◆ Work to complete
(a) In the tree canopy script, list every constant whose name begins with "NFI_".
(b) Please echo the passage of the tree canopy script starting with "# National Forest" and going on through "re-check on bumps.".

TOW only covers trees *outside* woodland, so the NFI woodland layer is the
geometric complement of TOW and is optionally unioned in. The two products are
*assumed disjoint*: clipped TOW crown area and clipped NFI woodland area are
summed into the same per-postcode accumulator, so any spatial overlap between a
TOW crown and an NFI parcel (boundary slop where "groups of trees" meet
"woodland") would be double-counted. The final density is capped at 100% and
_finalize_metrics logs how many postcodes exceed 100% raw coverage, which is a
direct symptom of such overlap (or of overlapping crowns within one buffer); if
that count is material the products are not disjoint and the NFI clip should be
taken against the complement of TOW.
"""

from __future__ import annotations

import argparse
import math
import shutil
import zipfile
from pathlib import Path

import numpy as np
import polars as pl
import pyogrio
import shapely


TOW_GDB_NAME = "FR_TOW_V1_ALL.gdb"
POSTCODE_DENSITY_COL = "Tree canopy density within {radius}m (%)"
POSTCODE_DENSITY_PERCENTILE_COL = "Tree canopy density percentile within {radius}m"
POSTCODE_AREA_COL = "Tree canopy area within {radius}m (sqm)"
POSTCODE_HEIGHT_COL = "Mean TOW height within {radius}m (m)"

# National Forest Inventory (NFI) woodland — the geometric complement of TOW.
# NFI ships as a zipped shapefile of woodland parcels (>=0.5 ha) in EPSG:27700.
# Field names are from the NFI Woodland England 2022 release; re-check on bumps.
NFI_CATEGORY_COL = "CATEGORY"
NFI_WOODLAND_VALUE = "Woodland"
NFI_TYPE_COL = "IFT_IOA"
NFI_AREA_HA_COL = "Area_ha"


def _safe_extract_zip(zip_path: Path, extract_dir: Path, force: bool) -> Path:
    """Extract the TOW zip and return the extracted .gdb path."""
    gdb_path = extract_dir / TOW_GDB_NAME
    if gdb_path.exists() and not force:
        print(f"Using existing extracted geodatabase: {gdb_path}")
        return gdb_path

    if force and extract_dir.exists():
        shutil.rmtree(extract_dir)
    elif extract_dir.exists():
        print(f"Removing incomplete extraction directory: {extract_dir}")
        shutil.rmtree(extract_dir)

    tmp_dir = extract_dir.with_name(f".{extract_dir.name}.tmp")
    if tmp_dir.exists():
        shutil.rmtree(tmp_dir)
    tmp_dir.mkdir(parents=True)

    root = tmp_dir.resolve()
    print(f"Extracting {zip_path} to {extract_dir}...")
    with zipfile.ZipFile(zip_path) as archive:
        for member in archive.infolist():
            target = (tmp_dir / member.filename).resolve()
            if root != target and root not in target.parents:
                raise ValueError(f"Unsafe path in zip archive: {member.filename}")

            if member.is_dir():
                target.mkdir(parents=True, exist_ok=True)

(Collected data entries)
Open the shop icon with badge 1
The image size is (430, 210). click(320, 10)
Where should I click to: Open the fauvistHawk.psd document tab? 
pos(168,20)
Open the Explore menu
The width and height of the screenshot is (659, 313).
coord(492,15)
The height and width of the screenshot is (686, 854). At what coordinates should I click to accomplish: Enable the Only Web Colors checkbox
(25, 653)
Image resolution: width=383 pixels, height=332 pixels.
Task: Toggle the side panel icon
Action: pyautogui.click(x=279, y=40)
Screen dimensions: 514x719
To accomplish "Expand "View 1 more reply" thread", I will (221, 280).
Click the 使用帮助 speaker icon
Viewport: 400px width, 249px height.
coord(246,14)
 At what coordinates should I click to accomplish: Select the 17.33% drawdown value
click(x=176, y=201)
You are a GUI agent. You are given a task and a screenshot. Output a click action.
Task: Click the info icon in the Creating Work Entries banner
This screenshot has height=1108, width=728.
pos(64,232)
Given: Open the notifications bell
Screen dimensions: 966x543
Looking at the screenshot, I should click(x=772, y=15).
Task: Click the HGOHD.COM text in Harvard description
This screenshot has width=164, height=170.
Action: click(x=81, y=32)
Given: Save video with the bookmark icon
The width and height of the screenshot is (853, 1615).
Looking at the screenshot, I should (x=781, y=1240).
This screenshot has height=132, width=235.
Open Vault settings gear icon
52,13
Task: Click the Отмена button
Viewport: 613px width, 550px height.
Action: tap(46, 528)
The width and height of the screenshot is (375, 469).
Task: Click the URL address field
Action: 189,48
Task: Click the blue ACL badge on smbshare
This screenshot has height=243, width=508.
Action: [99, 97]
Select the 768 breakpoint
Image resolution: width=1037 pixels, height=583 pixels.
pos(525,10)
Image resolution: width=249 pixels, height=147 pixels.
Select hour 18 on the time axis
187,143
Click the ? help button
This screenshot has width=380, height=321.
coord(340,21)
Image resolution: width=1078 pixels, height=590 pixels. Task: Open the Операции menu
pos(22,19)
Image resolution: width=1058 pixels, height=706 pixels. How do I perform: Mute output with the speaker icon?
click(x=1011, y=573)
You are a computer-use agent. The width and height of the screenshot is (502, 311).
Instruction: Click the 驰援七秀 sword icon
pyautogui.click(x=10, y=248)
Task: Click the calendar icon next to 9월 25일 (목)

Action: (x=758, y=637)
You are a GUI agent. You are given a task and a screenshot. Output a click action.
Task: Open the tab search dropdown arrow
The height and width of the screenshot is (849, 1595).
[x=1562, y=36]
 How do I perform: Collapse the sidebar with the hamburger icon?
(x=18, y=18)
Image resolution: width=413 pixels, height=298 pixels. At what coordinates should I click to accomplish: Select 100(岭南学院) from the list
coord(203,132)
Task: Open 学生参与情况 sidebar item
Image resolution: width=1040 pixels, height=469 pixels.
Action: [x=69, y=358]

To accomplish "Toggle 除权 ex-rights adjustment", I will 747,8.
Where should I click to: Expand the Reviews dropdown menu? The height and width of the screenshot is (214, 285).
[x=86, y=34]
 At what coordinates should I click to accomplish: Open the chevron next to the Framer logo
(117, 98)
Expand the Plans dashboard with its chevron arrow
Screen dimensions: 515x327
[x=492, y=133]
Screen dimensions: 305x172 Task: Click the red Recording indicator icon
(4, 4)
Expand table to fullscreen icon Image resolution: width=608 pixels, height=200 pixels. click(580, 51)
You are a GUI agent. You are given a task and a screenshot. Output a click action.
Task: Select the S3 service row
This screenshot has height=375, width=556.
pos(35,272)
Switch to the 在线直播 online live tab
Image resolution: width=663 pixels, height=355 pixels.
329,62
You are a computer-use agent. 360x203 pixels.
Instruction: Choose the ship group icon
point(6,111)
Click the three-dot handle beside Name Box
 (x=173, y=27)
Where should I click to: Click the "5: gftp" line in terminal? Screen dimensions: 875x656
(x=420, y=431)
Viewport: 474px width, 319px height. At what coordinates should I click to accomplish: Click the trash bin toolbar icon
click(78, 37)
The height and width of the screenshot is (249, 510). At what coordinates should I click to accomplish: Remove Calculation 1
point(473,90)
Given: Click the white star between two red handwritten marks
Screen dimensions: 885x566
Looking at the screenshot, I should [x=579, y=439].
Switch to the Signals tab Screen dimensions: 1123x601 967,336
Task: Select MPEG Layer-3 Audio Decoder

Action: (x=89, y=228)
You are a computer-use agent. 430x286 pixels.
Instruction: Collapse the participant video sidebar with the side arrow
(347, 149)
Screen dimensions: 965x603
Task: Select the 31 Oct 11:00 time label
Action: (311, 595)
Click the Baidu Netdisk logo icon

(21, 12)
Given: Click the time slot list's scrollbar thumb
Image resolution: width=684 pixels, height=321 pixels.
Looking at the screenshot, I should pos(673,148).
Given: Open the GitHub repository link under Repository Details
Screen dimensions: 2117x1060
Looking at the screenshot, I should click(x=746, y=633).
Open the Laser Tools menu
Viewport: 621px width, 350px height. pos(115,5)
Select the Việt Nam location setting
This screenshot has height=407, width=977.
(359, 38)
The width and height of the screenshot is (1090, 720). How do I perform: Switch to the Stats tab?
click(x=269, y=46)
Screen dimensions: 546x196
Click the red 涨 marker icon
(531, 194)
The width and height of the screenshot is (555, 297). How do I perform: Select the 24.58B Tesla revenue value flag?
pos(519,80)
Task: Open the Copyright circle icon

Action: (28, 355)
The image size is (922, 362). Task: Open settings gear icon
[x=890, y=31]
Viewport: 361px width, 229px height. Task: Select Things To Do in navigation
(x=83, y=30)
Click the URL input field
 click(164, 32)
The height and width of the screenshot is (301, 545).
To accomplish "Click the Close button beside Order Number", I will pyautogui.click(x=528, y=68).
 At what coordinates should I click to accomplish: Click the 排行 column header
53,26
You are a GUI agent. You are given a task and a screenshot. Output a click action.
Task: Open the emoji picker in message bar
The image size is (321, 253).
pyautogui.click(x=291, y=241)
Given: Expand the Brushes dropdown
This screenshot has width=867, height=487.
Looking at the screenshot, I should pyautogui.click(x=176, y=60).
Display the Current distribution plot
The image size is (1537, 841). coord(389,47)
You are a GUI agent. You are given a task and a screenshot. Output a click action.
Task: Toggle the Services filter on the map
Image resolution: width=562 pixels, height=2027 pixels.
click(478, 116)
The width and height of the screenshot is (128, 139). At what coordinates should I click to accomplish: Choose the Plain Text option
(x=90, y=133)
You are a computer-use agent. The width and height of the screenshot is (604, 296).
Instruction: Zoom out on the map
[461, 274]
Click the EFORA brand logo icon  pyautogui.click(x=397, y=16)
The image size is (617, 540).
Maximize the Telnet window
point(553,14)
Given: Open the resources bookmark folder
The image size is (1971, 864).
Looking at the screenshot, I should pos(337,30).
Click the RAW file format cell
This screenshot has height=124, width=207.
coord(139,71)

◆ Your written answers
(a)
NFI_CATEGORY_COL
NFI_WOODLAND_VALUE
NFI_TYPE_COL
NFI_AREA_HA_COL

(b)
# National Forest Inventory (NFI) woodland — the geometric complement of TOW.
# NFI ships as a zipped shapefile of woodland parcels (>=0.5 ha) in EPSG:27700.
# Field names are from the NFI Woodland England 2022 release; re-check on bumps.